Listed records>
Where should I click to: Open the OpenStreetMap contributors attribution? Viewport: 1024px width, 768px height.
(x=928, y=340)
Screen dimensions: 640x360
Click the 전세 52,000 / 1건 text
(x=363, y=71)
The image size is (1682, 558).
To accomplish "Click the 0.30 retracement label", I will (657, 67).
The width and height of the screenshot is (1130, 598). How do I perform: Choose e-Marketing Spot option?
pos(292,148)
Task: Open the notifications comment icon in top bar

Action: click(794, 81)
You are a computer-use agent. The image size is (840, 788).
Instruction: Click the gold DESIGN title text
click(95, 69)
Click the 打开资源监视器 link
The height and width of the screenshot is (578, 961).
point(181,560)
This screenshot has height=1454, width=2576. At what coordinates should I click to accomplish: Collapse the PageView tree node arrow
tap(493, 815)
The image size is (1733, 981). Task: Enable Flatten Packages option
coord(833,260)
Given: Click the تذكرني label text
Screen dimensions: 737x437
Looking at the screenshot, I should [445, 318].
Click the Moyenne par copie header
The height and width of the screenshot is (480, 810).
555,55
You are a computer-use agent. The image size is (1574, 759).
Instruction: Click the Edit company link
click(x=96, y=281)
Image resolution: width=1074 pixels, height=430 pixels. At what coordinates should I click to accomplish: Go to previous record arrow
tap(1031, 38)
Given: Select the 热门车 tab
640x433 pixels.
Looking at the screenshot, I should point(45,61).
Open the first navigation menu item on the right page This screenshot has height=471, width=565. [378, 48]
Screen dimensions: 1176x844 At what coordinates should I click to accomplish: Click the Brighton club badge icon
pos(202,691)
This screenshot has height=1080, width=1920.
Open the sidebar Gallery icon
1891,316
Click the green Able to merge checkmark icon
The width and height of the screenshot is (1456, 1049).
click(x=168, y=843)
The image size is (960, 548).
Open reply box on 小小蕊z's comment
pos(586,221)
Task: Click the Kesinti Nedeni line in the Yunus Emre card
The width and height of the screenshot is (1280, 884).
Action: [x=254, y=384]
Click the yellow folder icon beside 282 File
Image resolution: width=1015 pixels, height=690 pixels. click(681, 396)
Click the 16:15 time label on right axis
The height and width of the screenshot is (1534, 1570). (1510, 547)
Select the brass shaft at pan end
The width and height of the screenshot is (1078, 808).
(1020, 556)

Instruction> Turn the listing above into a Markdown table with the columns Row and Line. Number each non-blank line in order and leave out the blank ones.

Response>
| Row | Line |
|---|---|
| 1 | Where should I click to: Open the OpenStreetMap contributors attribution? Viewport: 1024px width, 768px height. |
| 2 | (x=928, y=340) |
| 3 | Screen dimensions: 640x360 |
| 4 | Click the 전세 52,000 / 1건 text |
| 5 | (x=363, y=71) |
| 6 | The image size is (1682, 558). |
| 7 | To accomplish "Click the 0.30 retracement label", I will (657, 67). |
| 8 | The width and height of the screenshot is (1130, 598). How do I perform: Choose e-Marketing Spot option? |
| 9 | pos(292,148) |
| 10 | Task: Open the notifications comment icon in top bar |
| 11 | Action: click(794, 81) |
| 12 | You are a computer-use agent. The image size is (840, 788). |
| 13 | Instruction: Click the gold DESIGN title text |
| 14 | click(95, 69) |
| 15 | Click the 打开资源监视器 link |
| 16 | The height and width of the screenshot is (578, 961). |
| 17 | point(181,560) |
| 18 | This screenshot has height=1454, width=2576. At what coordinates should I click to accomplish: Collapse the PageView tree node arrow |
| 19 | tap(493, 815) |
| 20 | The image size is (1733, 981). Task: Enable Flatten Packages option |
| 21 | coord(833,260) |
| 22 | Given: Click the تذكرني label text |
| 23 | Screen dimensions: 737x437 |
| 24 | Looking at the screenshot, I should [445, 318]. |
| 25 | Click the Moyenne par copie header |
| 26 | The height and width of the screenshot is (480, 810). |
| 27 | 555,55 |
| 28 | You are a computer-use agent. The image size is (1574, 759). |
| 29 | Instruction: Click the Edit company link |
| 30 | click(x=96, y=281) |
| 31 | Image resolution: width=1074 pixels, height=430 pixels. At what coordinates should I click to accomplish: Go to previous record arrow |
| 32 | tap(1031, 38) |
| 33 | Given: Select the 热门车 tab |
| 34 | 640x433 pixels. |
| 35 | Looking at the screenshot, I should point(45,61). |
| 36 | Open the first navigation menu item on the right page This screenshot has height=471, width=565. [378, 48] |
| 37 | Screen dimensions: 1176x844 At what coordinates should I click to accomplish: Click the Brighton club badge icon |
| 38 | pos(202,691) |
| 39 | This screenshot has height=1080, width=1920. |
| 40 | Open the sidebar Gallery icon |
| 41 | 1891,316 |
| 42 | Click the green Able to merge checkmark icon |
| 43 | The width and height of the screenshot is (1456, 1049). |
| 44 | click(x=168, y=843) |
| 45 | The image size is (960, 548). |
| 46 | Open reply box on 小小蕊z's comment |
| 47 | pos(586,221) |
| 48 | Task: Click the Kesinti Nedeni line in the Yunus Emre card |
| 49 | The width and height of the screenshot is (1280, 884). |
| 50 | Action: [x=254, y=384] |
| 51 | Click the yellow folder icon beside 282 File |
| 52 | Image resolution: width=1015 pixels, height=690 pixels. click(681, 396) |
| 53 | Click the 16:15 time label on right axis |
| 54 | The height and width of the screenshot is (1534, 1570). (1510, 547) |
| 55 | Select the brass shaft at pan end |
| 56 | The width and height of the screenshot is (1078, 808). |
| 57 | (1020, 556) |